(Stored records)
----------------------------------------

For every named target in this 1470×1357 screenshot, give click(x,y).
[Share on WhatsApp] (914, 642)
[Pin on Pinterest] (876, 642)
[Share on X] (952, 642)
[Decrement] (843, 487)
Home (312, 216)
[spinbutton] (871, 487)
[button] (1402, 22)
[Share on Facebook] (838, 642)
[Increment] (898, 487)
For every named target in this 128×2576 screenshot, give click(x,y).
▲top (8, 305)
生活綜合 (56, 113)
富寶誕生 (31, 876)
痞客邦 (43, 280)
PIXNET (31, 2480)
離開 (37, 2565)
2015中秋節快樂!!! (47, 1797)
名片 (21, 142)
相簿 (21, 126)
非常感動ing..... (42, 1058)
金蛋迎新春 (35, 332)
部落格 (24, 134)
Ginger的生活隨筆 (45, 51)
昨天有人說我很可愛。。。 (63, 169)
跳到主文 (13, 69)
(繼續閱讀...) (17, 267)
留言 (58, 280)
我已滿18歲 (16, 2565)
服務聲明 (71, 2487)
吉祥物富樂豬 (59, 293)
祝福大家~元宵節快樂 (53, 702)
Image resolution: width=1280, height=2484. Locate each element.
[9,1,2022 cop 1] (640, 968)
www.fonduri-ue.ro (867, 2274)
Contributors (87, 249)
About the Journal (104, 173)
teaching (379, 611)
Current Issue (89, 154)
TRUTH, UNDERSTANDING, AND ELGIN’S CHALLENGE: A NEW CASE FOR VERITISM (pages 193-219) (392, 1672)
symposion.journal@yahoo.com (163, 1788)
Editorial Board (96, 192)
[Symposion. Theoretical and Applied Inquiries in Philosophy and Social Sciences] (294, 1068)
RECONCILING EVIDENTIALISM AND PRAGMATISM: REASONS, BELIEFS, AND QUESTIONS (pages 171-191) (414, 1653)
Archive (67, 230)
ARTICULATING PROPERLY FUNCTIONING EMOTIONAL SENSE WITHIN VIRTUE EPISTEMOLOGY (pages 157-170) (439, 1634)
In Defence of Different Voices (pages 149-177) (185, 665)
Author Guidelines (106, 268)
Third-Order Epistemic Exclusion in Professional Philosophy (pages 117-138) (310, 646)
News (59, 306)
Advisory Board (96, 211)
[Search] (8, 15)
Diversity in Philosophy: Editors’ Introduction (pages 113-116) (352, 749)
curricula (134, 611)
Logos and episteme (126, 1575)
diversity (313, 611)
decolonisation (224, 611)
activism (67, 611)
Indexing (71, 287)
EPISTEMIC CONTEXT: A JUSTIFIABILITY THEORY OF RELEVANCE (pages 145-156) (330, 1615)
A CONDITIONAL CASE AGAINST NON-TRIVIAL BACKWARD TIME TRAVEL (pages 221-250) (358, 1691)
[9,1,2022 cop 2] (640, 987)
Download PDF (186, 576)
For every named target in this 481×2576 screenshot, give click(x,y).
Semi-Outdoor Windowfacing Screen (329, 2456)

----------------------------------------

Please copy every line in the entries where "give" appears.

For every named target in this 1470×1357 screenshot, give click(x,y).
For every named target in this 128×2576 screenshot, give click(x,y).
For every named target in this 481×2576 screenshot, give click(x,y).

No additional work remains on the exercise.